UPDATED 08:00 EDT / JUNE 23 2015

snowflake NEWS

Snowflake launches its cloud-based data warehouse into general availability

Half a year after exiting stealth with $26 million in funding to bring the kind of scalability that Hadoop provides for unstructured data to traditional records, Snowflake Computing Inc. is moving forward with the plan and making its cloud-based data warehouse generally available. The launch opens a new competitive front against the legacy systems where organizations store their most important business information.

The traditional data warehouse started its life with a vision to deliver many of the same benefits that has made Hadoop such a dominant force in the analytics world, but reality soon caught up to expectations. Popular options from the likes of Teradata Corp. and Oracle Corp. are notoriously difficult to implement and expensive, two weaknesses that Snowflake uses to its full advantage.

Its newly launched platform does away with the massive amounts of manual work needed to set up a data warehouse on an organization’s private infrastructure and provides a ready-made environment that is not only preconfigured but can also scale by itself. Moreover, Snowflake promises to do so cost-effectively thanks an architecture that decouples computational and storage capacity.

That means an organization with a large amount of data in its warehouse but a limited number of users to support doesn’t need to pay for a proportional amount of processing power, which is also true vice versa. That has the potential to significantly reduce costs compared to the traditional on-premise alternatives that Snowflake is looking to disrupt.

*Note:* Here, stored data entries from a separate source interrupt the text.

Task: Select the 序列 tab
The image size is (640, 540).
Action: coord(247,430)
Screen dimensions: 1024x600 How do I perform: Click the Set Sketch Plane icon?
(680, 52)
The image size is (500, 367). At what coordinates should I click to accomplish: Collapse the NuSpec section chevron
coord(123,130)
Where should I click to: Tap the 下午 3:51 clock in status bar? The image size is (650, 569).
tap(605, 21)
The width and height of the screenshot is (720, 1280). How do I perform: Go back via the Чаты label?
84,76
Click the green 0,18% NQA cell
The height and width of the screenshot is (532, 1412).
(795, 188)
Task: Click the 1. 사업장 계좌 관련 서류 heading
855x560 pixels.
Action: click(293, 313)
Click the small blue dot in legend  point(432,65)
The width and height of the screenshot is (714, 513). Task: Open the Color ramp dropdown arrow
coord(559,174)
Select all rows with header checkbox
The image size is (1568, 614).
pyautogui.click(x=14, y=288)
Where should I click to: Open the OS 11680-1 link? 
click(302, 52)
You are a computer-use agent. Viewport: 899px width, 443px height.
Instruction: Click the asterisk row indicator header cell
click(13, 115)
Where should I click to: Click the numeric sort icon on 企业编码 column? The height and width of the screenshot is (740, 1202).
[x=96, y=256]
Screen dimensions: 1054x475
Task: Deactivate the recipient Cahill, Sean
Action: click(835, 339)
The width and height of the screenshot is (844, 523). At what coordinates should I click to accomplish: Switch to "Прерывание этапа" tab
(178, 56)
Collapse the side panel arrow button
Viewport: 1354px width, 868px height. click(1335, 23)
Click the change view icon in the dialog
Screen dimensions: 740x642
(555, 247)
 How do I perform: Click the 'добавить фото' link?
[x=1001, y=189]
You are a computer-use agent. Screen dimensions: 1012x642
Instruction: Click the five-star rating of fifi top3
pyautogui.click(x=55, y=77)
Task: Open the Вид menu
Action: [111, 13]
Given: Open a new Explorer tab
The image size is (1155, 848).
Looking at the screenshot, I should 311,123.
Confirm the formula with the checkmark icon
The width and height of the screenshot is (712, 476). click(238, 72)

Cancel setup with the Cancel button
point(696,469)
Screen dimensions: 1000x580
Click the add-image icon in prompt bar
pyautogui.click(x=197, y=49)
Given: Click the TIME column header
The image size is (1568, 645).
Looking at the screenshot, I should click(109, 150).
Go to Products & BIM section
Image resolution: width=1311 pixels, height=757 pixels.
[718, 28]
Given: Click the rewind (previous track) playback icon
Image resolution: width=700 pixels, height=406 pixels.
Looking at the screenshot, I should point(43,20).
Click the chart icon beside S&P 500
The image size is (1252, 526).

That’s hardly the only competition facing the startup, however. Its service runs on Amazon Inc.s dominant infrastructure-as-a-service platform, which has a native data warehousing option that’s much more competitively priced. But that’s a detail Snowflake is betting CIOs will be willing to overlook to take advantage of its autoscaling functionality, which has proven to the case with Adobe Systems Inc., Condé Nast and the other high-profile customers that have bought into the pitch so far.